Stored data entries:
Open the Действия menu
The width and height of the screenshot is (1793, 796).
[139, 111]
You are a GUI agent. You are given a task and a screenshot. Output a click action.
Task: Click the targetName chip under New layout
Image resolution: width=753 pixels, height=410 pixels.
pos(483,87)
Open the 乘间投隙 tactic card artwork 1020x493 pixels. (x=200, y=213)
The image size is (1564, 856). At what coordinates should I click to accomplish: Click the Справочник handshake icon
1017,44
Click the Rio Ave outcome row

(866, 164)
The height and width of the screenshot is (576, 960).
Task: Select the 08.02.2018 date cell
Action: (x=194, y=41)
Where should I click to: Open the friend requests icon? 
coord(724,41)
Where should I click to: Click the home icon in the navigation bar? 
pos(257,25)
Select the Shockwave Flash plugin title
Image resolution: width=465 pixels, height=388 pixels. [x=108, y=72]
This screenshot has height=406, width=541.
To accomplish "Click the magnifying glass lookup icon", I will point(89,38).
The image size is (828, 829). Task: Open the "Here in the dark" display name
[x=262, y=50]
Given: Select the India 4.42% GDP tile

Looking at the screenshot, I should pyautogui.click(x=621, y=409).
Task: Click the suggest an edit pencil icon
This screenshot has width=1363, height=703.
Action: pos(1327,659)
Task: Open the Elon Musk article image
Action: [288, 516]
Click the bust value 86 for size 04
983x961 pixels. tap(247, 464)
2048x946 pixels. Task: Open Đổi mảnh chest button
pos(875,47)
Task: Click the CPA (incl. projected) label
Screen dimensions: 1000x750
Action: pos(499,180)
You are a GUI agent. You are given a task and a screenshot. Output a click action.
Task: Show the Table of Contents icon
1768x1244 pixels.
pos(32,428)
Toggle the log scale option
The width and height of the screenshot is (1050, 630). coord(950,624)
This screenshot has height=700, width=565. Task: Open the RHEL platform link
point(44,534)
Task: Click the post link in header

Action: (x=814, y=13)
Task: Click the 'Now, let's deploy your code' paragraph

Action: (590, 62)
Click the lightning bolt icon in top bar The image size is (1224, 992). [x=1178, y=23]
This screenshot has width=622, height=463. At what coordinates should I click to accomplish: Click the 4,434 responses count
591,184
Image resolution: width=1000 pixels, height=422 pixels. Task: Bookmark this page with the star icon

*Problem requirements:* Write out every entry again, exactly as it appears.

*Answer to the problem:*
Open the Действия menu
The width and height of the screenshot is (1793, 796).
[139, 111]
You are a GUI agent. You are given a task and a screenshot. Output a click action.
Task: Click the targetName chip under New layout
Image resolution: width=753 pixels, height=410 pixels.
pos(483,87)
Open the 乘间投隙 tactic card artwork 1020x493 pixels. (x=200, y=213)
The image size is (1564, 856). At what coordinates should I click to accomplish: Click the Справочник handshake icon
1017,44
Click the Rio Ave outcome row

(866, 164)
The height and width of the screenshot is (576, 960).
Task: Select the 08.02.2018 date cell
Action: (x=194, y=41)
Where should I click to: Open the friend requests icon? 
coord(724,41)
Where should I click to: Click the home icon in the navigation bar? 
pos(257,25)
Select the Shockwave Flash plugin title
Image resolution: width=465 pixels, height=388 pixels. [x=108, y=72]
This screenshot has height=406, width=541.
To accomplish "Click the magnifying glass lookup icon", I will point(89,38).
The image size is (828, 829). Task: Open the "Here in the dark" display name
[x=262, y=50]
Given: Select the India 4.42% GDP tile

Looking at the screenshot, I should pyautogui.click(x=621, y=409).
Task: Click the suggest an edit pencil icon
This screenshot has width=1363, height=703.
Action: pos(1327,659)
Task: Open the Elon Musk article image
Action: [288, 516]
Click the bust value 86 for size 04
983x961 pixels. tap(247, 464)
2048x946 pixels. Task: Open Đổi mảnh chest button
pos(875,47)
Task: Click the CPA (incl. projected) label
Screen dimensions: 1000x750
Action: pos(499,180)
You are a GUI agent. You are given a task and a screenshot. Output a click action.
Task: Show the Table of Contents icon
1768x1244 pixels.
pos(32,428)
Toggle the log scale option
The width and height of the screenshot is (1050, 630). coord(950,624)
This screenshot has height=700, width=565. Task: Open the RHEL platform link
point(44,534)
Task: Click the post link in header

Action: (x=814, y=13)
Task: Click the 'Now, let's deploy your code' paragraph

Action: (590, 62)
Click the lightning bolt icon in top bar The image size is (1224, 992). [x=1178, y=23]
This screenshot has width=622, height=463. At what coordinates should I click to accomplish: Click the 4,434 responses count
591,184
Image resolution: width=1000 pixels, height=422 pixels. Task: Bookmark this page with the star icon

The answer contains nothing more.